Per ora dobbiamo rassegnarci:
il virus resterà fra di noi, e visto che non si potrà mantenere il lockdown in eterno per non piegare definitivamente l’economia mondiale, bisognerà aspettare qualche remissione per riaprire (parzialmente) le porte, rassegnandosi a richiuderle in fretta appena le terapie intensive degli ospedali segnalino un anomalo aumento degli accessi.
Ma la rivoluzione dovrà andare oltre, ridisegnando la governance mondiale”.
È la Waterloo della globalizzazione?
“Così come l’abbiamo conosciuta, è morta e sepolta.
Dobbiamo prendere confidenza con il termine glocal.
Io sono coinvolto in un progetto Ue propedeutico al Green deal della presidente Ursula von der Leyen:
le Bioregioni, aree anche sovranazionali con particolare omogeneità e vocazione industriale, agricola, culturale.
Stiamo delineandone i confini per valorizzare le attività, le produzioni, gli scambi all’interno.
Beninteso, visto che le tecnologie lo consentono, con il massimo delle connessioni con il resto del mondo.
L’area campione è la Hauts-de-France, la dorsale da Lione su fino a Dunquerque, una rust belt storica da destinare a uno sviluppo industriale più moderno.
Abbiamo già riscontri favorevoli in termini di investimenti.
Altre aree sono nei Paesi Bassi e in Lussemburgo .
In questi giorni ci stavamo concentrando sull’Italia.

Voci archiviate
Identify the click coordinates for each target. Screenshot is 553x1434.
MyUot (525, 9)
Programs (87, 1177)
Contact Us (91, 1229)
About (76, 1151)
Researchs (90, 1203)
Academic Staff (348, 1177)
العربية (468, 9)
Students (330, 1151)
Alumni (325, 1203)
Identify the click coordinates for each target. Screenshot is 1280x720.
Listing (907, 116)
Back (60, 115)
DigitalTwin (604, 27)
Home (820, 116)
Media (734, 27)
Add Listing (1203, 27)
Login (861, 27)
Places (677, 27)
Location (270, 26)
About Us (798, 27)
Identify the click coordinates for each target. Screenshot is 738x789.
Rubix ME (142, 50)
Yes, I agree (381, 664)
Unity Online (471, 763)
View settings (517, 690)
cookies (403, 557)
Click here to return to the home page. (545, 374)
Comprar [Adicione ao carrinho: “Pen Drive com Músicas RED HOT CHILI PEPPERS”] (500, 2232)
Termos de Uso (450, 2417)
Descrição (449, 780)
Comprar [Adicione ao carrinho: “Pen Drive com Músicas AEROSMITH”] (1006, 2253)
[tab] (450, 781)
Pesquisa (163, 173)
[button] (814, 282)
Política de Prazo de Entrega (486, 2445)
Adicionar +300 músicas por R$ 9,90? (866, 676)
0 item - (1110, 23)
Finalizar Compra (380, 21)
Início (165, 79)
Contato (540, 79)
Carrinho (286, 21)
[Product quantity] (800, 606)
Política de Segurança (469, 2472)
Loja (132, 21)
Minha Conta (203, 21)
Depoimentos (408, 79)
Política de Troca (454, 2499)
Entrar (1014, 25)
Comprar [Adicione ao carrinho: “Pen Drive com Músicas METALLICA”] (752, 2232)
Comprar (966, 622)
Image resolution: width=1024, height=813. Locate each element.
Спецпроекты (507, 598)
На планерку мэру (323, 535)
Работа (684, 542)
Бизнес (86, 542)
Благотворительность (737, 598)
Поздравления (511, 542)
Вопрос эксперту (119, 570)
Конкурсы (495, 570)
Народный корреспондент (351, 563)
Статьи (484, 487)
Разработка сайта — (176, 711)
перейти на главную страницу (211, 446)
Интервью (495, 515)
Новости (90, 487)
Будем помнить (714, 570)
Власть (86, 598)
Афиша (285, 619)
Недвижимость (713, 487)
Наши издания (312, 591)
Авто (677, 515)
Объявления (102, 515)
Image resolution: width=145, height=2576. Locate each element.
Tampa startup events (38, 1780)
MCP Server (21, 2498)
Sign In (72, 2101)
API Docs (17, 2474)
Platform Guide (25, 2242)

Compito A
Secondo il brano fornito, quale territorio è stato scelto come area campione del progetto delle Bioregioni?
Compito B
Traduci in inglese questa frase del brano fornito: "Abbiamo già riscontri favorevoli in termini di investimenti."
Compito C
Riprendi il brano sulla fine della globalizzazione e sulle Bioregioni, proseguendo subito dopo la sua ultima frase.

Risposta A
La Hauts-de-France, la dorsale da Lione fino a Dunquerque.

Risposta B
We already have favorable feedback in terms of investments.

Risposta C
A proposito: a me vengono in mente le affinità fra Lombardia e Svizzera, quali bioregioni individuerebbe lei, quale differenza c’è oltre al clima fra il nord e il sud?”
Nasce il nazionalismo ecologico?
“Le istituzioni politiche restano nella pienezza dei loro poteri.
Solo che vengono affiancate da un comitato di esperti che vivono nell’area, 300 persone fra accademici, sindacalisti, gente di cultura, studenti.
Ad essi vengono assegnati dieci mesi per fare proposte
La presidente von der Leyen stava per rendere pubblico il progetto quando siamo stati travolti dagli eventi.
Anche negli Stati Uniti c’è un piano analogo: qui le bioregioni sono cinque, dai grandi laghi del nord al deserto della California.
Abbiamo palesi difficoltà con la Casa Bianca ma lo spartiacque è stato varcato con l’elezione nel novembre 2018 di Alexandria Ocasio-Cortez, grintosa come solo i giovani sanno essere con un fortissimo seguito di opinione pubblica presso i suoi coetanei”.
Cogliere l’occasione di questa pausa tragica per ripensare il nostro modello di sviluppo?
“Nella storia, le trasformazioni epocali sono sempre state precedute da disastrose epidemie, compresa la rivoluzione industriale dell’inizio dell’800 e indietro nei secoli dei secoli.
Ogni volta si ripensa agli errori fatti.
Qui, non per ripetermi, l’errore, chiamiamolo così per non usare termini più apocalittici, si chiama cambiamento climatico.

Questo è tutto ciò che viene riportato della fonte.